Ce qui bouge, ce qui ne bouge pas
Il y a des signes de mouvement. La muséologie autochtone se transforme, portée par des institutions comme le Musée huron-wendat, l'Institut culturel Avataq pour les Inuit du Nunavik ou l'Institut culturel et éducatif montagnais du côté innu. Les partenariats de cogestion des collections progressent, et plusieurs musées québécois ont entrepris des inventaires de leurs fonds autochtones — démarche que le Conseil international des musées encourage depuis la révision de sa définition du musée en 2022.
Mais l'inventaire n'est pas la restitution. Et le Québec entre en campagne électorale sans que la question figure au programme d'aucun parti. Québec solidaire réclame que la sécurité des femmes autochtones s'y invite, comme le rapportait Le Nouvelliste; la question patrimoniale, elle, reste hors radar.
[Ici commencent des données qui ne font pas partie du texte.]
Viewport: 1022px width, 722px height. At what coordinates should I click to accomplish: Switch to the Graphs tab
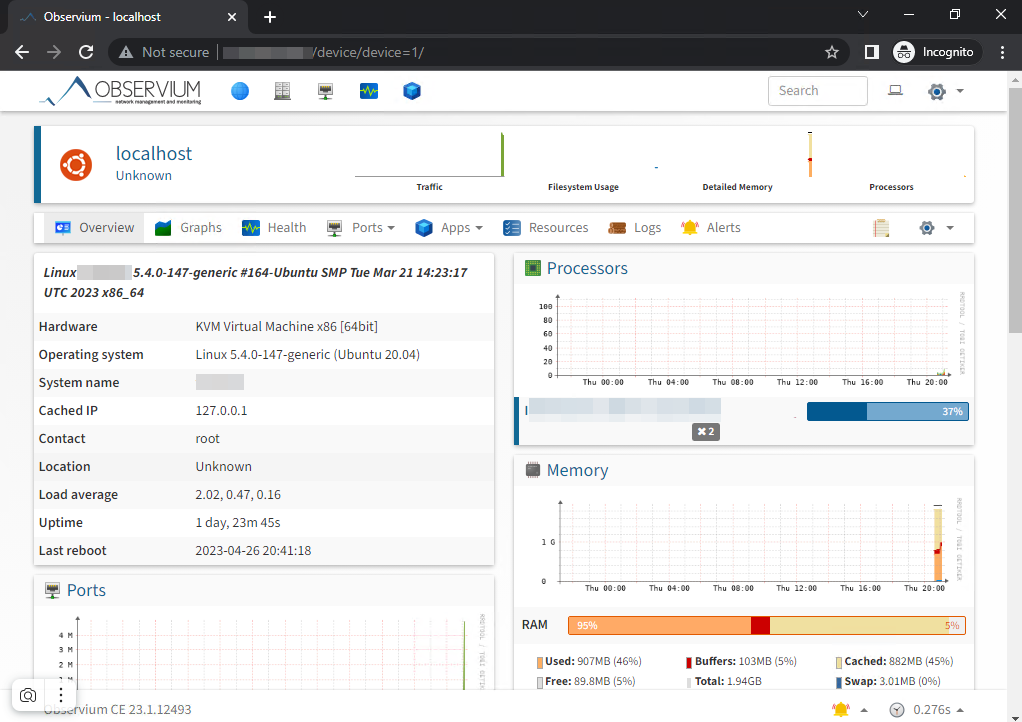click(x=189, y=228)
Pourtant, cinq ans après le décès de Joyce Echaquan et le refus persistant de Québec de reconnaître le racisme systémique, le fil est le même : une reconnaissance symbolique généreuse, des mécanismes exécutoires quasi inexistants.
Le rapatriement naga, avec ses six ans de procédures, montre que même une institution volontaire met des années à aboutir. Sans loi, sans financement dédié, sans obligation d'inventaire public, le Québec s'en remet à la patience des nations concernées. C'est une patience qui a déjà beaucoup servi.